It’s said that over 30,000 exist across the plant kingdom. Of these, we really can only identify the effects of a few, though as research continues, this number should increase. Since we can’t say what they all do, we can’t rule in or out effects, but we can speak to the ones that have already been flushed out more.

In the cannabis plant, some of the main terpenes (or, at least, main ones that we talk about now), are pinene, myrcene, limonene, linalool, and beta-caryophyllene. You know how some strains smell a little lemony? Well, that’s likely limonene. Or maybe it has a strong earthy pine scent? That’s the pinene. These compounds don’t just come with funky scents though, they also come with their own effects.

Can you get high off terpenes?

There isn’t a definite answer to this question. Some sources say they just contribute to a THC high, others claim psychotropic effects. And anecdotal evidence backs up both. If the claim of psychoactive effects is true though, then it certainly seems like if those psychotropic effects are positive, and make a person feel good, then they’re producing a high.

In today’s cannabis world, many products are based on the idea of extracting something that might only occur in small amounts, and making concentrated products.
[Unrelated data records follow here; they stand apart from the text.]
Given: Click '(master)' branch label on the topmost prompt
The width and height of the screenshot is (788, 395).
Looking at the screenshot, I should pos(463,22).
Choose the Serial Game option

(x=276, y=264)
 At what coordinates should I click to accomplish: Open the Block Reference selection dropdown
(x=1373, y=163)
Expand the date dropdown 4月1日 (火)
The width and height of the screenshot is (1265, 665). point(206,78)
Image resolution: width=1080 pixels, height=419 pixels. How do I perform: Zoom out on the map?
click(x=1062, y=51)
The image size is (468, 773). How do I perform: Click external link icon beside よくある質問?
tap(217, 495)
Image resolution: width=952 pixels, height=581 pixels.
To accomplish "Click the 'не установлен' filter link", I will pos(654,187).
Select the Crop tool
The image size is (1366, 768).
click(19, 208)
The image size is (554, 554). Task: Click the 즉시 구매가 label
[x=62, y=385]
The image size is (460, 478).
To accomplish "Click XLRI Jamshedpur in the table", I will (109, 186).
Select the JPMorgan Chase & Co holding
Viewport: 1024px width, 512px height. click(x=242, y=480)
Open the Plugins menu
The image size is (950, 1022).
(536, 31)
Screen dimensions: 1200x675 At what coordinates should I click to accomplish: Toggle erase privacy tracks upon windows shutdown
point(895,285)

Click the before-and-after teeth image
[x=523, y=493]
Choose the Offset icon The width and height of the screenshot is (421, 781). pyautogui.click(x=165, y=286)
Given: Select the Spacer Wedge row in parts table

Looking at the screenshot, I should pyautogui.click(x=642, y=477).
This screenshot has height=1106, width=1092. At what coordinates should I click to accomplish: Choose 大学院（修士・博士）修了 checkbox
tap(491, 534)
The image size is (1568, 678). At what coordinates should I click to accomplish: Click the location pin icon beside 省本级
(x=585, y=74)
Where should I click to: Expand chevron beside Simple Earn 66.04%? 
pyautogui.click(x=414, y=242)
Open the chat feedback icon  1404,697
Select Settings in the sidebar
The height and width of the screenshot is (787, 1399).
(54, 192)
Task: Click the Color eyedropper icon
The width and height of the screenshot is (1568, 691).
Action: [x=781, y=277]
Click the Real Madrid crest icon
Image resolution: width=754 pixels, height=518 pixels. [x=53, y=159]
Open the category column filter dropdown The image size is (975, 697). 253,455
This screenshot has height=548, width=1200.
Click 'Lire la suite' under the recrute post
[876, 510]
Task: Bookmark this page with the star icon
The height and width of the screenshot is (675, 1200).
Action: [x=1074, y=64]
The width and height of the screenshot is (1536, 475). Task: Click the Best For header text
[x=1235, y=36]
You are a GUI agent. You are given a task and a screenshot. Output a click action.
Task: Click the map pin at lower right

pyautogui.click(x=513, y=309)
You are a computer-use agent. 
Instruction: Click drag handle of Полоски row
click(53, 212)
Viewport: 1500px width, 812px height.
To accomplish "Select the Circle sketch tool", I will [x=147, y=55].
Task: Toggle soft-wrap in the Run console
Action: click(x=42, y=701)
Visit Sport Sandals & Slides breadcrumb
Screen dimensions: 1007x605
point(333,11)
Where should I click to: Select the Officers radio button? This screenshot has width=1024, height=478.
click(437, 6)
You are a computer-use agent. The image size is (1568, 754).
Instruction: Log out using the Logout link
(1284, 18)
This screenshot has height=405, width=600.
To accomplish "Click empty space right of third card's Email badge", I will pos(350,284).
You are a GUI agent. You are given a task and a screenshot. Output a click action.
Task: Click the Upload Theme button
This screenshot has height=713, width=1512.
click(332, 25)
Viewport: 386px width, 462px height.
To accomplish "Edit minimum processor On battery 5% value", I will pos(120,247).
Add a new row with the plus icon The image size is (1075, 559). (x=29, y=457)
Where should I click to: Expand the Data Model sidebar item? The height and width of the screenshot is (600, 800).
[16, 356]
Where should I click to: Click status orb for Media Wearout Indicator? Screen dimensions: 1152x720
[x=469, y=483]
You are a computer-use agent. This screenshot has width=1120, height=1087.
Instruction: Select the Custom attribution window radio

This is true of terpenes too. Though they exist in tiny amounts in the cannabis plant, some companies are already selling products such as terpene tonics, which are chock full of the compounds. And anecdotally, these concentrated terpene products are said to make people feel differently. In fact, terpenes are already associated with certain effects.

Like myrcene, which is associated with pain relief, and that intense couch locking feeling that weed can sometimes produce. Couch locking is when you essentially don’t feel like doing anything except lay on your couch. It’s a sort of mental and physical laziness. For me, it comes with a cloudy head, and a feeling of impairment…which classifies as intoxication as it affects my abilities.

Does terpene myrcene get you high?
Does terpene myrcene get you high?

Myrcene is thought to produce feelings of relaxation; it stimulates the release of endogenous opioids, which help with pain relief. Conversely, though this happens in higher levels, in lower levels, myrcene is associated with producing more of an energetic effect.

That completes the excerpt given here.